One of the most controversial laws in New Jersey, the School Funding Reform Act, or SFRA, is now 10 years old. Passed under former Gov. Jon Corzine in 2008, it restructured the way New Jersey funds its schools. Enter a new governor — and a recession — and the formula was shelved. Now, a decade later, a report looks at how the law has impacted New Jersey schools.
“We had the economic meltdown, we had the freezing of the formula, we had 5 percent cuts, restoration of those cuts, and the number for distributing aid to the districts just not being run through the formula for several years thereafter,” said Bruce Baker, a professor at Rutgers University.
Baker authored the report from Rutgers University and New Jersey Policy Perspective.
“What we have in the aftermath of that is a number of districts, especially high-need districts, that are well short of the funding that they would need to even meet what the formula laid out for them several years ago,” he said. “Now, at the same time we’ve raised the bar for what kids are supposed to be achieving, despite the fact that we’ve not even provided the funding they needed to achieve what had been the lower bar.”

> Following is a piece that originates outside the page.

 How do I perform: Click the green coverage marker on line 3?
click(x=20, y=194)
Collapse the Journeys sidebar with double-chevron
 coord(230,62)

So, does it all come down to money? In short: yes, according to the report. It says graduation rates and test scores are consistently higher in districts with adequate funding. In his first year, Gov. Phil Murphy went back to the formula and increased aid by $300 million.
“Last year, we worked with the governor, under the leadership of Senate President Sweeney, to make changes to it. To begin to move some of the resources, some of the school funds from districts that were over-funded to districts that were extremely underfunded,” said Sen. Paul Sarlo.

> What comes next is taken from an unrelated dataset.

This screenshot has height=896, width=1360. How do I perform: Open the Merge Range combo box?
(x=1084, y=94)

In total, 172 towns saw decreased funding. Eight of those districts — including Brick, Jackson, Toms River and Freehold — have now sued the state.
“It was a deeply flawed program to start. And even the reforms last year, while they started to shift a little bit, didn’t go far enough. The Senate Republican Caucus has a bold proposal where every child counts, where we fully fund special education,” said Minority Leader Sen. Tom Kean, Jr.

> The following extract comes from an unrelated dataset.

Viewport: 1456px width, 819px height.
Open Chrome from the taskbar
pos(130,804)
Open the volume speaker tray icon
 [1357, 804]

The Republican’s plan would change the allocation for special education students, an area that Democrats agree needs to be addressed.
“One thing that we continue to lag behind is special education,” Sarlo said. “We do a much better job in the state of New Jersey than any other state across the county, but that also means many folks are moving here in regards to the needs of their children.”
The good news in all of this? New Jersey’s schools consistently rank among the top in the nation, even when you compare high-need districts in New Jersey to those in other states. The governor’s proposed budget increases state aid this year by close to $300 million, but that’s still a billion dollars short of fully funding the formula.